--- start EXCERPTED RECORDS ---
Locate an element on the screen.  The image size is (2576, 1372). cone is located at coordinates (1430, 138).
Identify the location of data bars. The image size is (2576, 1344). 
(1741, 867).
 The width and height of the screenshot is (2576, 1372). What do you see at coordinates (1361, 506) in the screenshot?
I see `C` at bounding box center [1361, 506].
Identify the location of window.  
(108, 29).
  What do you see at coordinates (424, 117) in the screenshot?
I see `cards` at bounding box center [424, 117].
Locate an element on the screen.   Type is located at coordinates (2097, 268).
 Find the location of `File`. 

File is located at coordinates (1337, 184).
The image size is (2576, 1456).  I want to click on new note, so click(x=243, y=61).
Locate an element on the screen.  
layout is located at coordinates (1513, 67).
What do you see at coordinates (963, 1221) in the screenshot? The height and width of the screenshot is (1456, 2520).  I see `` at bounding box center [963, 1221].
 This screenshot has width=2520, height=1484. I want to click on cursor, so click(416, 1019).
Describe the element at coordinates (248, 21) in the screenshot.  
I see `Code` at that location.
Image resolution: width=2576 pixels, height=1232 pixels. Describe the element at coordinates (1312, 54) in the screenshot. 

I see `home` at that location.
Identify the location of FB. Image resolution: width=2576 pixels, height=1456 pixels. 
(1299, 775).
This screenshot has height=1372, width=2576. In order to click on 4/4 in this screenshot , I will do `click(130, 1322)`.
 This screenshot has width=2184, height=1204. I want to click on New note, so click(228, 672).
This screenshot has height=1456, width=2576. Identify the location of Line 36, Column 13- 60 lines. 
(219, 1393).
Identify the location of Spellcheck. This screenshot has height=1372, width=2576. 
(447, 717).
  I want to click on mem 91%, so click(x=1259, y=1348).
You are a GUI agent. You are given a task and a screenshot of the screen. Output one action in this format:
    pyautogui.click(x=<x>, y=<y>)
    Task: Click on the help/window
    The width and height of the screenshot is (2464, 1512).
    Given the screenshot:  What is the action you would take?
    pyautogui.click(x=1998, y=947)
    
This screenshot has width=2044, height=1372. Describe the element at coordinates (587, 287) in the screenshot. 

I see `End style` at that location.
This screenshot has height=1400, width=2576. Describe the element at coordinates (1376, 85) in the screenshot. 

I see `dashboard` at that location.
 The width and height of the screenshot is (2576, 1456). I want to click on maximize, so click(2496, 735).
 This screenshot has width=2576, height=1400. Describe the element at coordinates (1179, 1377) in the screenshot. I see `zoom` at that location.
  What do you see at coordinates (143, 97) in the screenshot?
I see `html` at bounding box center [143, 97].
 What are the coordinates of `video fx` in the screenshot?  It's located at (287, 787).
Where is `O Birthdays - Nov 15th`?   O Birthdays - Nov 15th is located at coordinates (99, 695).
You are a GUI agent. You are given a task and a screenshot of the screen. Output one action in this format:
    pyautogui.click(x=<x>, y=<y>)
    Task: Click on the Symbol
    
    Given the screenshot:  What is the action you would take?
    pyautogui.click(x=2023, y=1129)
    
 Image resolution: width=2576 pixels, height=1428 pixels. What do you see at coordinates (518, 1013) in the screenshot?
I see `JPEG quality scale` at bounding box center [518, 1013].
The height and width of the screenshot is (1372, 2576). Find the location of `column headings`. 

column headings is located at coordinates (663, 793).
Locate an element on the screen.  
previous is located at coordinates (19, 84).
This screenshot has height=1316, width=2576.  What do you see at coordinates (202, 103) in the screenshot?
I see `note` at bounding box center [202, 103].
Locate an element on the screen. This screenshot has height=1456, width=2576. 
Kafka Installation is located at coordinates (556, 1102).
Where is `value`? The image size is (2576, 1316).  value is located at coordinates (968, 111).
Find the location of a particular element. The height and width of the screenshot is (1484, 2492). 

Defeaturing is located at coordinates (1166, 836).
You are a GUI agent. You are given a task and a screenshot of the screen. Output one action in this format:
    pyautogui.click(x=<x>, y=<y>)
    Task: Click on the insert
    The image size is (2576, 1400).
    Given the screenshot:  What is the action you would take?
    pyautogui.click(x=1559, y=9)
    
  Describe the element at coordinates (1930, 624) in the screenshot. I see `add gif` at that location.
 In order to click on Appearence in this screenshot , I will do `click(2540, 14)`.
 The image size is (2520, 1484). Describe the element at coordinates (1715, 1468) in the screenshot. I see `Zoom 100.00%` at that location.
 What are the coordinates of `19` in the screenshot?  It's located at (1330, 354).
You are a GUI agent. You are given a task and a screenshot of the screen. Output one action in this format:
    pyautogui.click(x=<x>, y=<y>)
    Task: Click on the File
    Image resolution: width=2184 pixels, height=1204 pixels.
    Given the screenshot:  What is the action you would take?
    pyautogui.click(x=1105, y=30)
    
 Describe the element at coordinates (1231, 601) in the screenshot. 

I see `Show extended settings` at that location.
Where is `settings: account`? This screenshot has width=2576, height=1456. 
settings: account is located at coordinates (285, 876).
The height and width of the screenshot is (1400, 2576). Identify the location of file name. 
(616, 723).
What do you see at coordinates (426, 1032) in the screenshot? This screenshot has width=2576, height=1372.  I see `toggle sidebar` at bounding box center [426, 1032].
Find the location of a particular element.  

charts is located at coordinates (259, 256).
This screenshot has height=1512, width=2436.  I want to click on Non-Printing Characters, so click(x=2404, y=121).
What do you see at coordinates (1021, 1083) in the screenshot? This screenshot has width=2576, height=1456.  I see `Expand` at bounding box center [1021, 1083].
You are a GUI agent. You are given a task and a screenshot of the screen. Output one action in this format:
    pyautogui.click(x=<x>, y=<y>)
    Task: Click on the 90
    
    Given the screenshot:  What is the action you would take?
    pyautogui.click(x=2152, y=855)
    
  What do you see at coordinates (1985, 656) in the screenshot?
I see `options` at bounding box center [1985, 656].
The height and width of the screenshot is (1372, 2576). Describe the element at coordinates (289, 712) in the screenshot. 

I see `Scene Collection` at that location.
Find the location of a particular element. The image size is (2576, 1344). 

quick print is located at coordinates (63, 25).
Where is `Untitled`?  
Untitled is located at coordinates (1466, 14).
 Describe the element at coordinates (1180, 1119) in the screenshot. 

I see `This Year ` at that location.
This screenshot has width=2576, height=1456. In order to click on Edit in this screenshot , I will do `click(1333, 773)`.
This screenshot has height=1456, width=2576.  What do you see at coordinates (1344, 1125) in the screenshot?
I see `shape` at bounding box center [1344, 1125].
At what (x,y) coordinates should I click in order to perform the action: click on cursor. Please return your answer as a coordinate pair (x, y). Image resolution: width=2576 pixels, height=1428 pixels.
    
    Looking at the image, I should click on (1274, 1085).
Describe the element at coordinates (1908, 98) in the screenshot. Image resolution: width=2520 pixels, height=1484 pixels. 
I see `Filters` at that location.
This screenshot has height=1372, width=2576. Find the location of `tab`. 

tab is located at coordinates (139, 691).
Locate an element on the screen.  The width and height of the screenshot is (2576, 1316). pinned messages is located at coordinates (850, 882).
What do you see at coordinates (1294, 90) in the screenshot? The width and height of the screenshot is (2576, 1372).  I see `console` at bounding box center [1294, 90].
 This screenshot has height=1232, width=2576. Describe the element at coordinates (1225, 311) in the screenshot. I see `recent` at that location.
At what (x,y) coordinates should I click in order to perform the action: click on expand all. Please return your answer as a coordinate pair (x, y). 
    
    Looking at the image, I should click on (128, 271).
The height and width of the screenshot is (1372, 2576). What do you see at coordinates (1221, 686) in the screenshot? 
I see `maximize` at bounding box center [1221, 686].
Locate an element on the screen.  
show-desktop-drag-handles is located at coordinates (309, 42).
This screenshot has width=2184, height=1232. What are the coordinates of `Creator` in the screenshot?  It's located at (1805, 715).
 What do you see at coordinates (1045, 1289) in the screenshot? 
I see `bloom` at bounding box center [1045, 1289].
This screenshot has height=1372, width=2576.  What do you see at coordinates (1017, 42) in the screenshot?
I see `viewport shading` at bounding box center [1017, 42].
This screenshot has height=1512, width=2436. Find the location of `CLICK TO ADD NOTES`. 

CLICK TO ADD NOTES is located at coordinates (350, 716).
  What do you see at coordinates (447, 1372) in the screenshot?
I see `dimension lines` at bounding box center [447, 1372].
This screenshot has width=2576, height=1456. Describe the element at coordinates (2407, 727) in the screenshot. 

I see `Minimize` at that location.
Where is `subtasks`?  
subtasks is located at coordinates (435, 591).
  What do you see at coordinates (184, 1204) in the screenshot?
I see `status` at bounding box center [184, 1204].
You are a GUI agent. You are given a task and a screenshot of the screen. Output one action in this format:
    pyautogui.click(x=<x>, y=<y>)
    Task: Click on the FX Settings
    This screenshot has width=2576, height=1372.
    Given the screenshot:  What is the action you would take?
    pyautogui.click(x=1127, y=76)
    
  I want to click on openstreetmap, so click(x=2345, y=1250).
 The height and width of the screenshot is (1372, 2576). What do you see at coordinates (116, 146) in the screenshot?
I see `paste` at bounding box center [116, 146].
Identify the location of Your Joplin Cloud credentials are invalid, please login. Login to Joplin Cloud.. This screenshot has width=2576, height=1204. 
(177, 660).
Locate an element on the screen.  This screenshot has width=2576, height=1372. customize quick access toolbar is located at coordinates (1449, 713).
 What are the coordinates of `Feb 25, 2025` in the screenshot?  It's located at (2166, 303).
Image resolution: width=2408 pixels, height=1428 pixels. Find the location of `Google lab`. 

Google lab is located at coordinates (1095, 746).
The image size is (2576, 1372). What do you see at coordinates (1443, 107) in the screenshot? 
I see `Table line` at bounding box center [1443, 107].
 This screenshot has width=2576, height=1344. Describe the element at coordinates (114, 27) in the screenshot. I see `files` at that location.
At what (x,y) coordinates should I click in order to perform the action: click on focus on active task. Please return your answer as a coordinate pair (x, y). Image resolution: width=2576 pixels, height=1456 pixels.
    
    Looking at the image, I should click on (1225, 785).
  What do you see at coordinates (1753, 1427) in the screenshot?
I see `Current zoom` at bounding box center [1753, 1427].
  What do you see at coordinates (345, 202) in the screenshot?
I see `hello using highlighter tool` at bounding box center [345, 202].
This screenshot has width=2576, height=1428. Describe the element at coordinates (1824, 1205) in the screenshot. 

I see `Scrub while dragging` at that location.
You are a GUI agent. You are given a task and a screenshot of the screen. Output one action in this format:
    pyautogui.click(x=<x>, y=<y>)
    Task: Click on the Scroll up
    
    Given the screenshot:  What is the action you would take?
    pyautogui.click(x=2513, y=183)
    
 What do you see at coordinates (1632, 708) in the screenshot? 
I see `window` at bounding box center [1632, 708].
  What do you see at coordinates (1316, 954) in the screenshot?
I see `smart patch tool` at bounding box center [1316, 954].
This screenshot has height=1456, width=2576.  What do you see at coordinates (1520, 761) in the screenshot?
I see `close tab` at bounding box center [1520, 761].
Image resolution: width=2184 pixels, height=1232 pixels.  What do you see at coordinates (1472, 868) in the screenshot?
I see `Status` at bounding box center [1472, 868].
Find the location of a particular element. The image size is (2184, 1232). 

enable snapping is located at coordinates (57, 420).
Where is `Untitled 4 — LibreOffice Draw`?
--- end EXCERPTED RECORDS ---
» WHAT TO PRODUCE
Please transcribe the records character for character, starting at the line that contains "y). Image resolution: width=2576 pixels, height=1428 pixels." and ending at the line that contains "coordinates (850, 882).", with both of those lines included.

» COMPLETED TASK
At what (x,y) coordinates should I click in order to perform the action: click on cursor. Please return your answer as a coordinate pair (x, y). Image resolution: width=2576 pixels, height=1428 pixels.
    
    Looking at the image, I should click on (1274, 1085).
Describe the element at coordinates (1908, 98) in the screenshot. Image resolution: width=2520 pixels, height=1484 pixels. 
I see `Filters` at that location.
This screenshot has height=1372, width=2576. Find the location of `tab`. 

tab is located at coordinates (139, 691).
Locate an element on the screen.  The width and height of the screenshot is (2576, 1316). pinned messages is located at coordinates (850, 882).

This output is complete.